Économie
Les auto-écoles manifestent contre la pénurie de places d’examen au permis
Face à des délais d’attente pouvant atteindre huit mois, les professionnels de la conduite organisent un mouvement national pour réclamer des solutions structurelles.
Les écoles de conduite françaises ont entamé ce lundi une mobilisation d’ampleur pour dénoncer l’insuffisance chronique de créneaux d’examen du permis de conduire. Cette situation contraint des centaines de milliers de candidats à patienter pendant plusieurs mois avant de pouvoir se présenter à l’épreuve pratique. Un rassemblement motorisé est préçu place de la République à Paris, tandis que les organisations professionnelles sollicitent une audience à Matignon.

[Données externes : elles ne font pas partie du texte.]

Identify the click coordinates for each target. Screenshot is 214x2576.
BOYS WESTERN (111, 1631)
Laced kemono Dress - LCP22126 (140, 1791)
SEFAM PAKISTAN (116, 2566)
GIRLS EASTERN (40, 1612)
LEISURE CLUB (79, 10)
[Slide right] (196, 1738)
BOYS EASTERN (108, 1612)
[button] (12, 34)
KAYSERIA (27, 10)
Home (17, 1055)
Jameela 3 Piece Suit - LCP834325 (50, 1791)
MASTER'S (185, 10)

La colère gronde particulièrement dans les zones urbaines denses, où les délais s’étirent fréquemment au-delà de six mois. Un avocat lyonnais témoigne avoir dû patienter quatre mois avant d’obtenir une date, une attente problématique pour ses obligations professionnelles et familiales. Ces retards obligent de nombreux apprentis conducteurs à prendre des leçons supplémentaires pour maintenir leurs acquis, alourdissant une facture initiale déjà comprise entre 1 100 et 1 800 euros selon le type de formation.
Certains candidats, incapables de supporter ces frais supplémentaires, adoptent des comportements à risque. Des enseignants signalent des pratiques illégales comme la conduite non encadrée avec des proches ou le recours à de faux moniteurs. Une récente enquête d’opinion révèle que près des deux tiers des jeunes sans permis considèrent l’obtention d’un rendez-vous d’examen comme difficile.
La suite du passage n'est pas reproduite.